No Treasure But Hope by Tindersticks

Release date: November 15, 2019
Label: City Slang

To the untrained ear, Tindersticks are miserablists, a maudlin mob of musicians moping their way through minor key melodies and misanthropic morosities. Theirs is, the common conception goes, the path of gloom, soundtracking loneliness, heartbreak and vicissitude. Part of that misconception has come from the lugubrious tempo of both the band’s creations and their frontman Stuart Staples’ vocal style. Tindersticks lyrics are not so much sung as dripped into the memory, all plump and velveteen, drenched in emotion and, more often than not, corpulent with despairing desire.

No Treasure But Hope‘s opener, ‘For The Beauty’, seems to do little to shake off the misapprehension, heavy as it is with pregnant space, unspoken wishes hanging between Staples’ voice and Dan McKinna’s coaxing piano. But within it, in the sparse guitar of Neil Fraser and ghostly build of Earl Harvin’s drums, lies light in the tunnel and of, as the album’s title promises, glimmers of hope.

 

What follows is, by Tindersticks’ standards, something of a carnival ride of upbeatness. It could be that the speed at which it came together, five weeks from first rehearsal to mastering, that gives the album a vital energy or perhaps it is a simple continuation of the reinvigoration the group has experienced in recent years, spurred on by solo projects and film soundtracks.

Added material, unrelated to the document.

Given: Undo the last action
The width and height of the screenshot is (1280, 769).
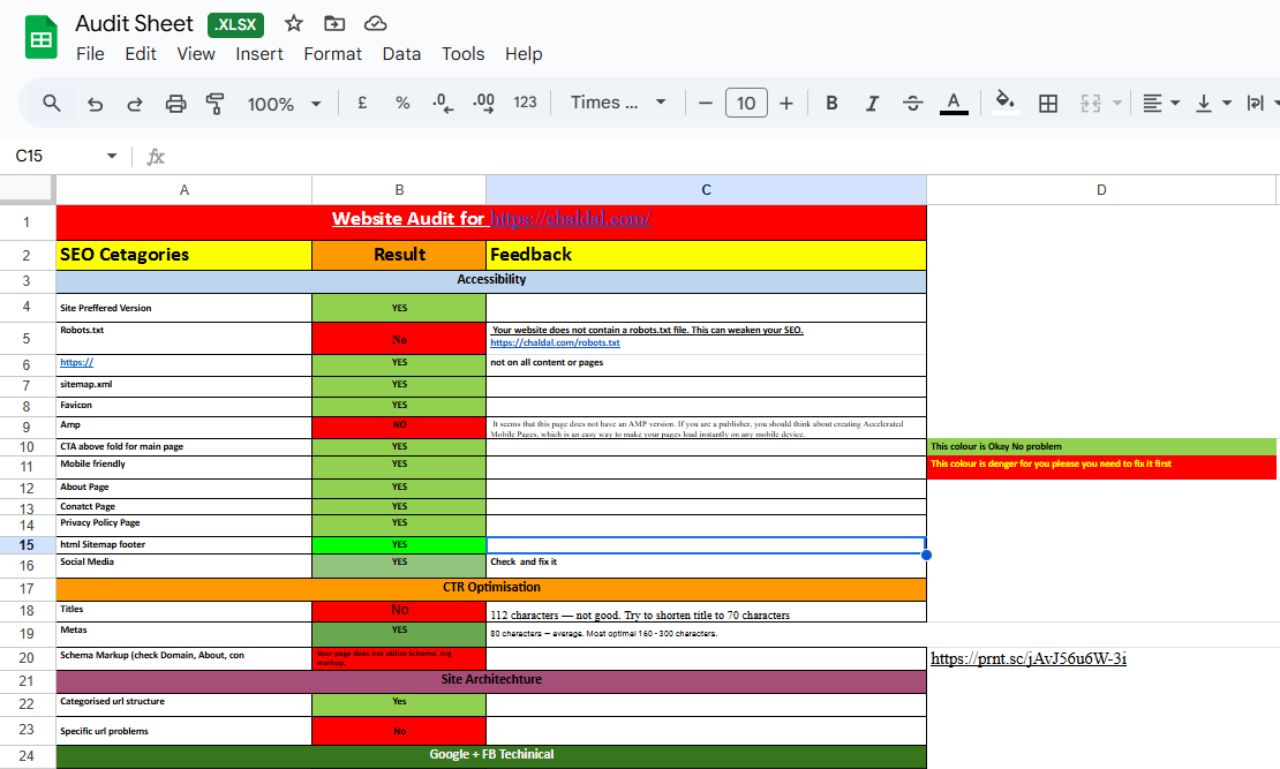Looking at the screenshot, I should point(95,103).
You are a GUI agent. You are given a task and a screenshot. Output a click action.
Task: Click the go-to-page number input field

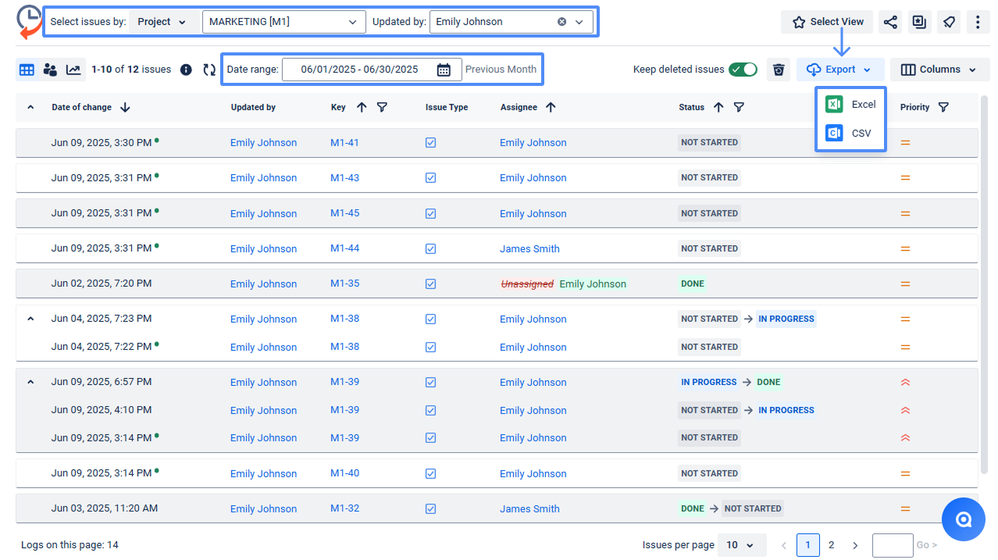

Whatever the reason, it is a look that suits them and it brings with it a fine selection of songs, which build through warm surges like ‘Trees Fall’, ‘The Old Man’s Gait’ and ‘Tough Love’ and peaks wonderfully on the swaying funfair of ‘The Amputees’, the delicate caress of ‘Take Care Of Your Dreams’ and the dreamy afternoon waltz of ‘Pinky In The Daylight’, the band’s first ever out-and-out no-heartbreak love song.

No Treasure But Hope is not quite the masterpiece it could have been – the ill-judged world music staccato of ‘See My Girls’ puts paid to any notion of perfection – but it is an album unexpectedly filled with musical joy and, despite what the title suggests, sparkling riches.